You need a story idea and you can’t think of a thing.
Pull a Terry Pratchett and write about today’s problems set in your story world. You don’t think the 1800s had problems with bizarre political actions, you need to read some history. Both US and English history.
This works very well for something you are deeply concerned about, things like; another World War, Global Warming, or Over Population. If you care about these things and put them into your story. Your story will be better because you’re adding things that you care about and the reader may care about.
It’s called social Satire. Years ago I attended a book signing for a murder mystery author. The author was from England. In her talk she mentioned a then current phenomenon in England where the crime rate plummeted. And it wasn’t for a good reason.
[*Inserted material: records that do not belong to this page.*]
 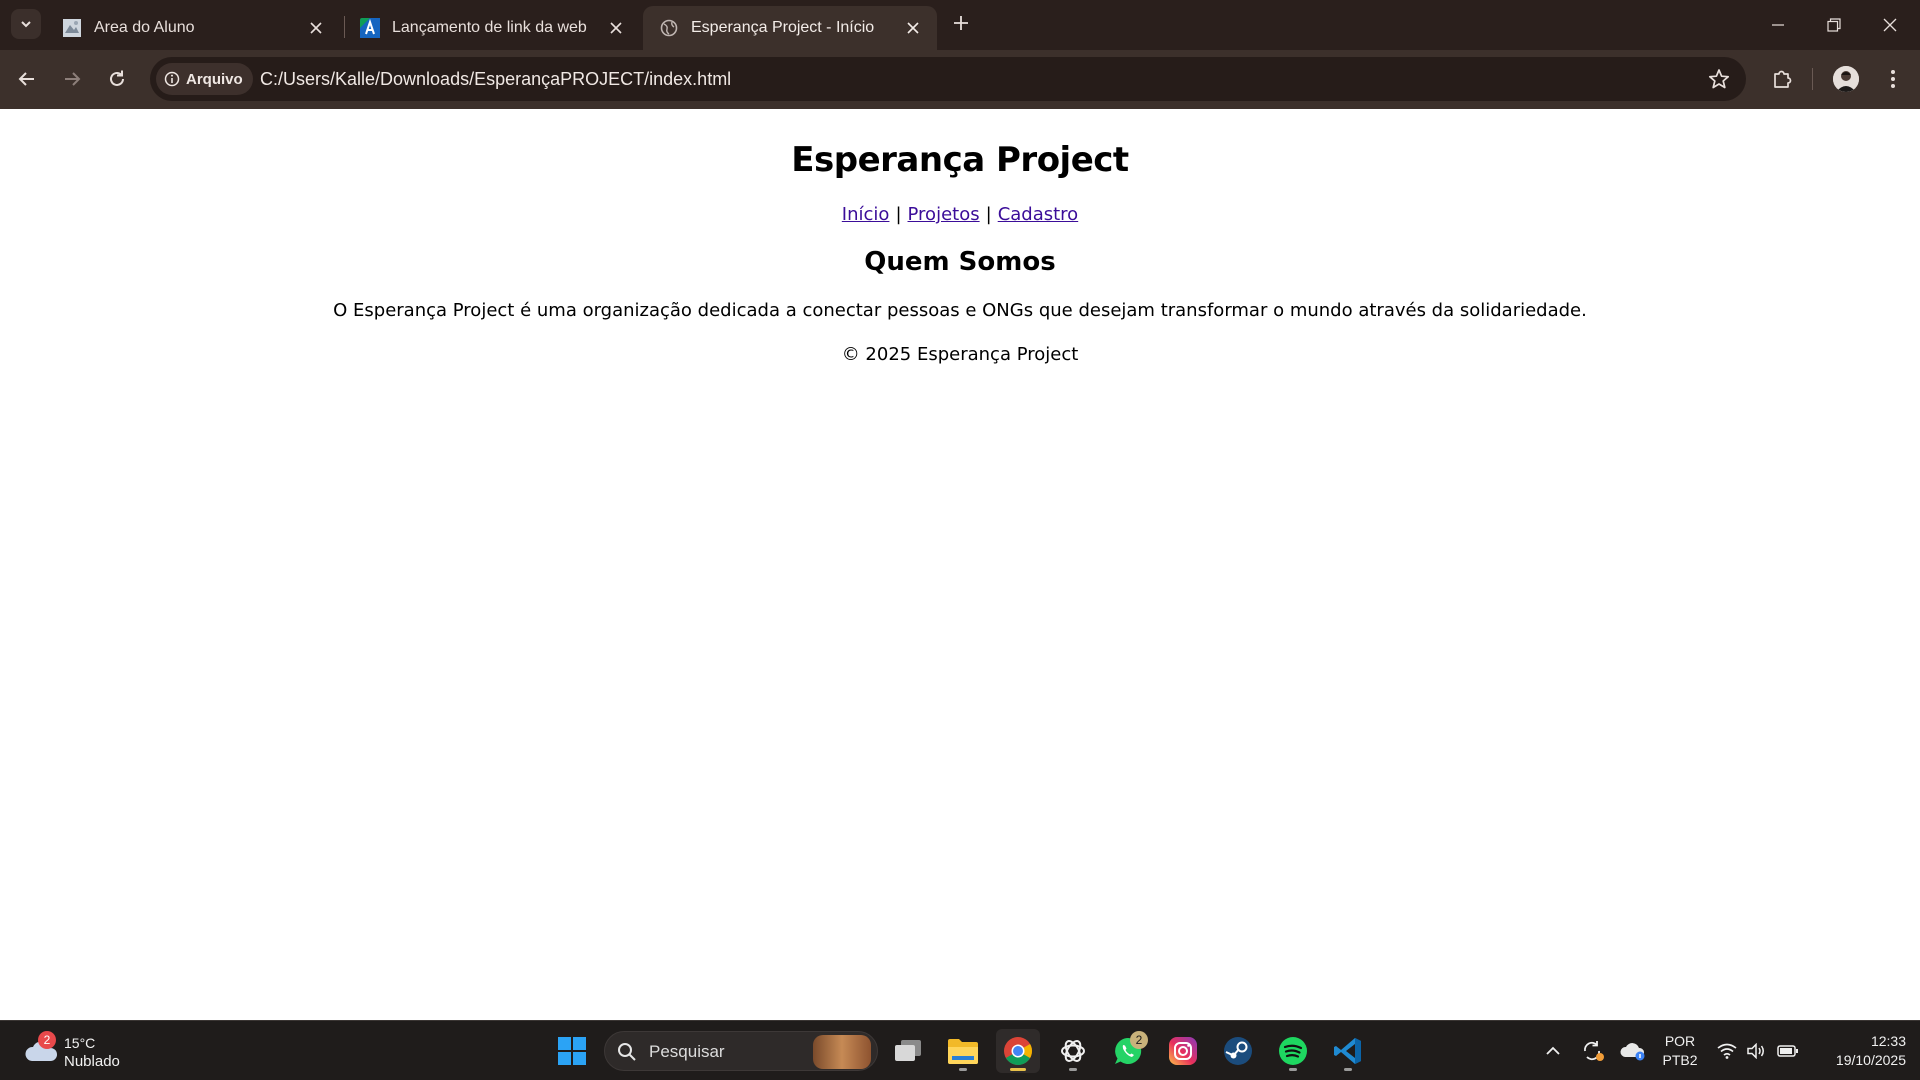 I want to click on chrome-button, so click(x=1018, y=1051).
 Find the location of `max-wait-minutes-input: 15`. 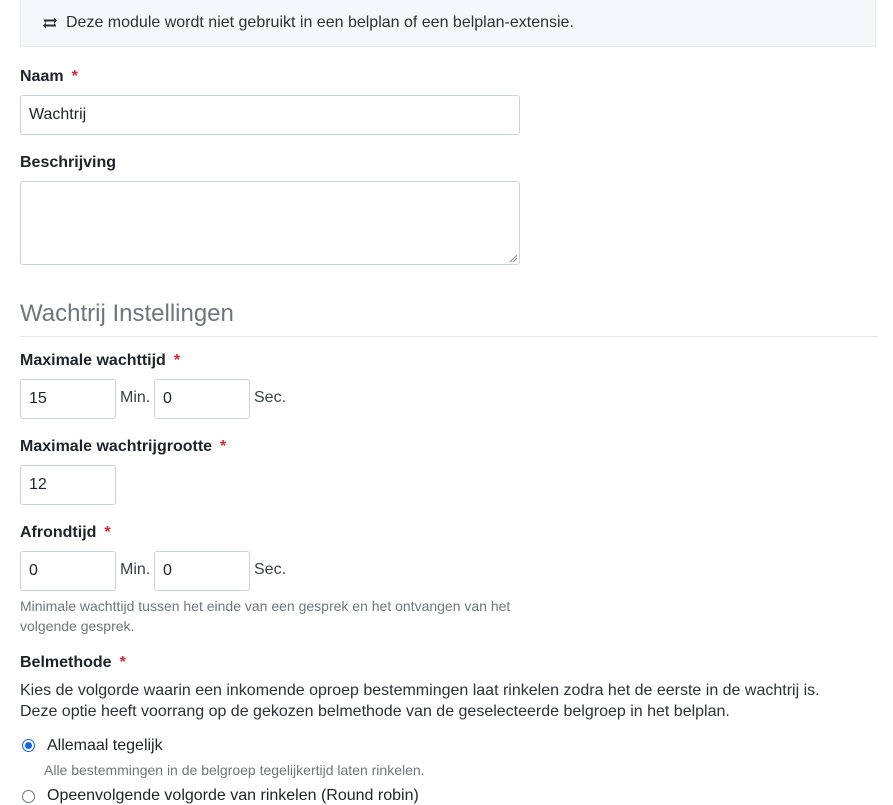

max-wait-minutes-input: 15 is located at coordinates (68, 399).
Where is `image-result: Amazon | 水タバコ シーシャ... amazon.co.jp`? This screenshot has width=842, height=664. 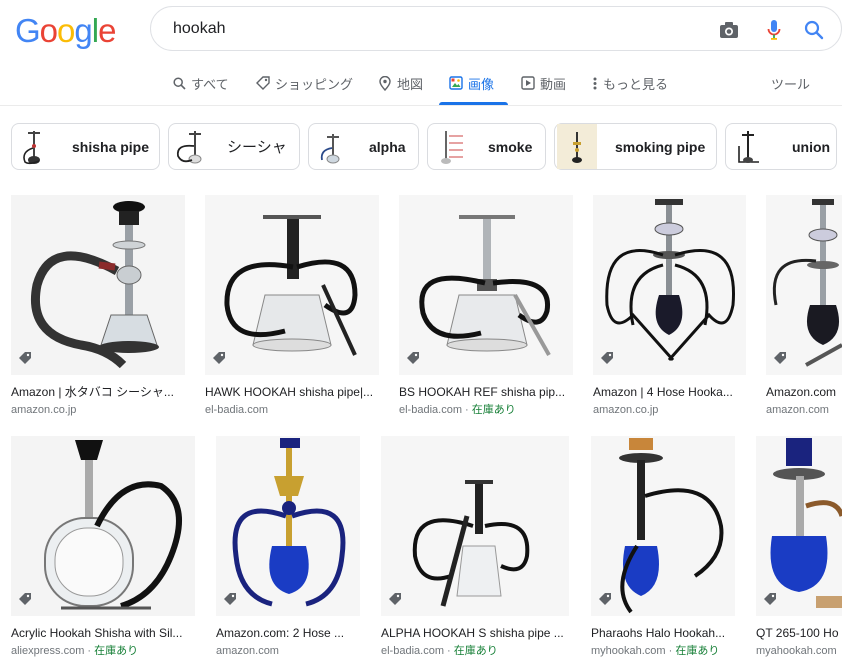
image-result: Amazon | 水タバコ シーシャ... amazon.co.jp is located at coordinates (98, 306).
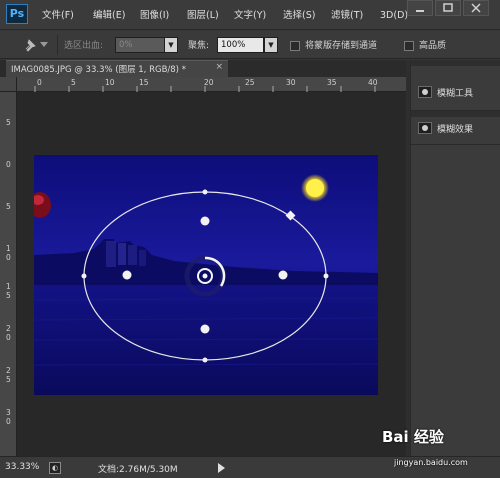  What do you see at coordinates (127, 275) in the screenshot?
I see `feather-handle-left` at bounding box center [127, 275].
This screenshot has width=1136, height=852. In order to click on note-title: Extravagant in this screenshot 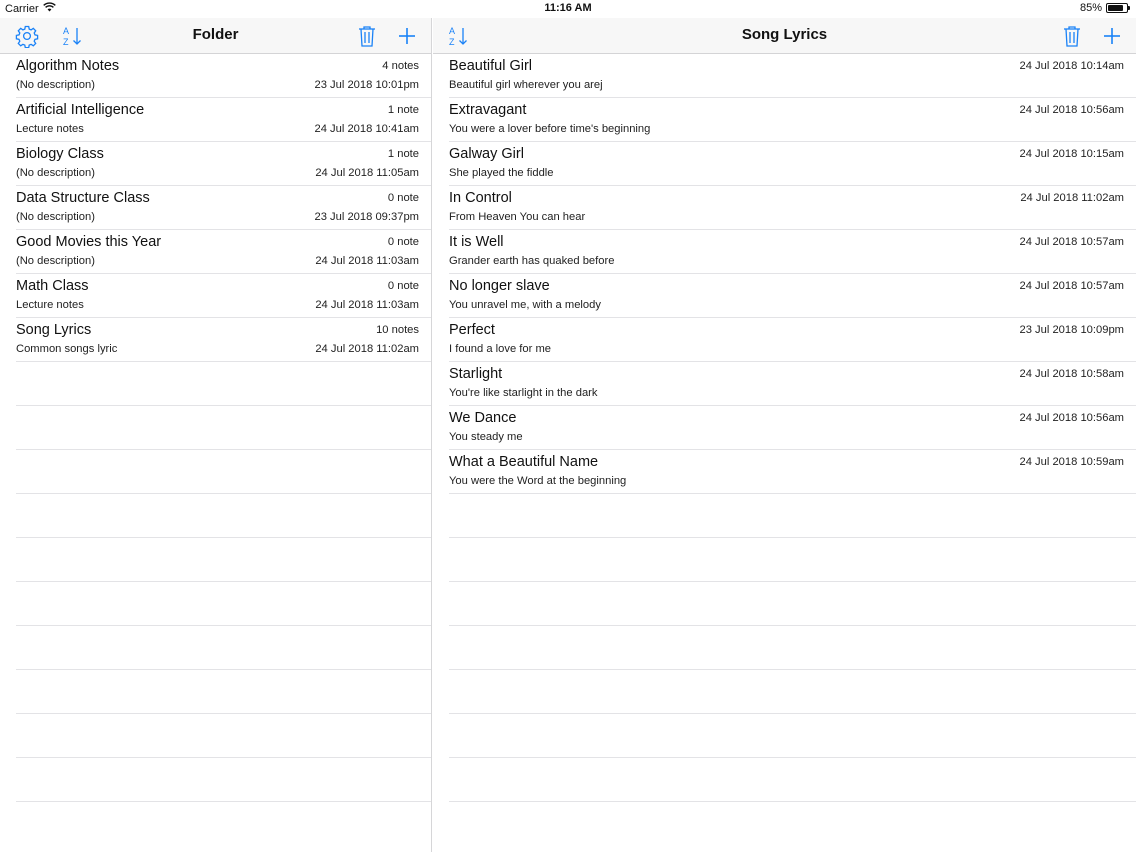, I will do `click(488, 110)`.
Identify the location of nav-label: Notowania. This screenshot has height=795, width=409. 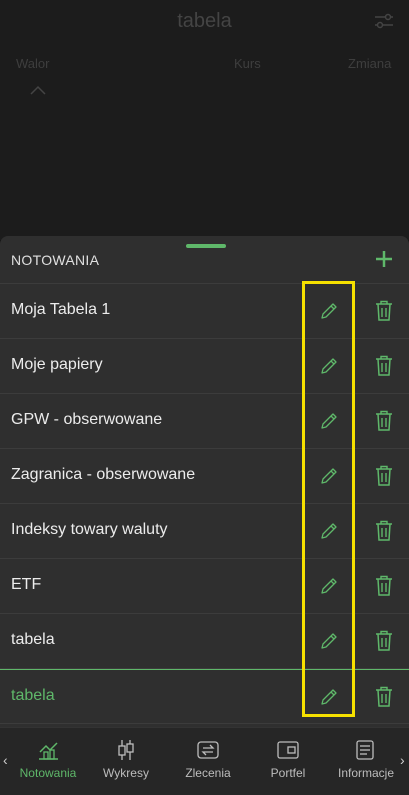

The police in England were getting captured criminals to confess to multiple crimes in exchange for reduced sentences. This reduced the number of unsolved crimes and made the police look better, they were catching criminals and reducing crime.
This is straight out of Terry Pratchett’s book. Sorry, I started to look for the particular volume, but kept getting sucked into the books. How did he write like that?
The book featured Captain Vimes and it was after Carrot got his girl friend the werewolf.
This is social satire. Using real events that people may not believe could happen, but did, in a make believe world.
You have to have had something that happened to you that sounds impossible. Like the IRS giving you money back, or getting out of a traffic ticket because it’s Monday. No, no one would believe that, besides it was on a Sunday.
Authors say that they can’t write about true events because the readers wouldn’t believe them and it would throw the reader out of the story. Put those impossible things, world shaking things in your story, steampunk is the perfect place for the world shaking unbelievable.
Stay strong, write on, and write about what concerns you.